Canada's public health people have been doing an incredible job in the face of limited and rapidly changing information. If they make decisions, they are at least based on the best data they have at the time, unlike - very unlike - some of the statements that come from the mouths of certain "leaders" in some other countries. Canada's public health people are not soothsayers or people who can see the future. They have no magical powers. They can only apply their training (which, I'm sure I don't need to point out, most of us DO NOT have), and their experience, using only the data they have available, in making decisions that will have huge implications on the lives of millions of Canadians. And for which they will accept responsibility, again, unlike certain other "leaders".
Unless YOU think you could function better in such an environment, you really need to STFU.
As for the issue at hand, face masks. The best advice we can all follow is to wash our hands, try to not touch our faces and stay away from people we don't already live with. Face masks, unless you're talking about special N95 masks, will do almost nothing to prevent YOU from inhaling the virus. Wearing something on your face might help prevent you from spreading droplets that could pass the virus on to others. But they will not allow you to revert to life as normal prior to this outbreak. Most of us do not know how to use masks properly anyway. As evidenced by people's careless actions with gloves and such, we don't seem to know how to dispose of them either. There aren't enough face masks to go around, even if they were useful in some way. Masks ARE needed by people in high-risk situations like health-care workers. Their needs MUST come first.
Honestly, people, let's not let our anal orifice get ahead of our critical thinking skills."

A year later, Facebook reminded me about that post and this is how I responded today:

"One year ago. Let's see what has changed.

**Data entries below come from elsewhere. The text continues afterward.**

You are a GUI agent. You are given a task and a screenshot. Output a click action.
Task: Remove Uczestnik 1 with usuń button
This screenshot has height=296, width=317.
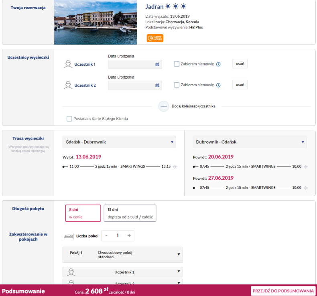coord(240,64)
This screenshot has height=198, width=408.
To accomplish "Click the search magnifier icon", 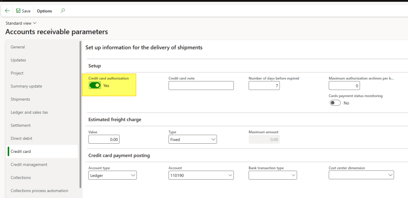I will [x=62, y=11].
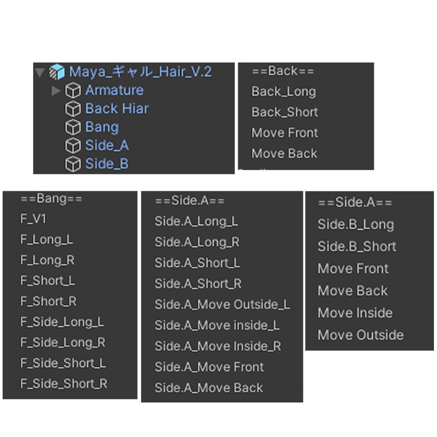
Task: Select F_Short_R in the Bang list
Action: click(48, 301)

Masks recommendations, I think. We now understand that they help reduce the spread of possible virus-carrying water droplets that we all exhale.
Other than that? We still have self-proclaimed "experts" insisting that masks don't work, that the pandemic is a hoax, and, more recently, that vaccines don't work, that they could change your DNA, and so on, and so on. Those "experts" weren't right back then and they're still wrong. And as millions of vaccines roll out around the world, their misinformation about terrible side-effects are also being proven wrong as well.
So where are we today? In the USA, there have been almost 560,000 deaths attributed to COVID. In Canada, about 23,000. In Brazil, where things are seemingly completely out of control, about 341,000 and increasing at over 3000 per day. But in Taiwan, 10 deaths, and in New Zealand, only 26 deaths.
Obviously, things could have been far different in some of the worst hit countries. Strong action and reliable buy-in from the public could have prevented needless deaths.
Support strong action to protect public health, listen to the science and ignore nitwits."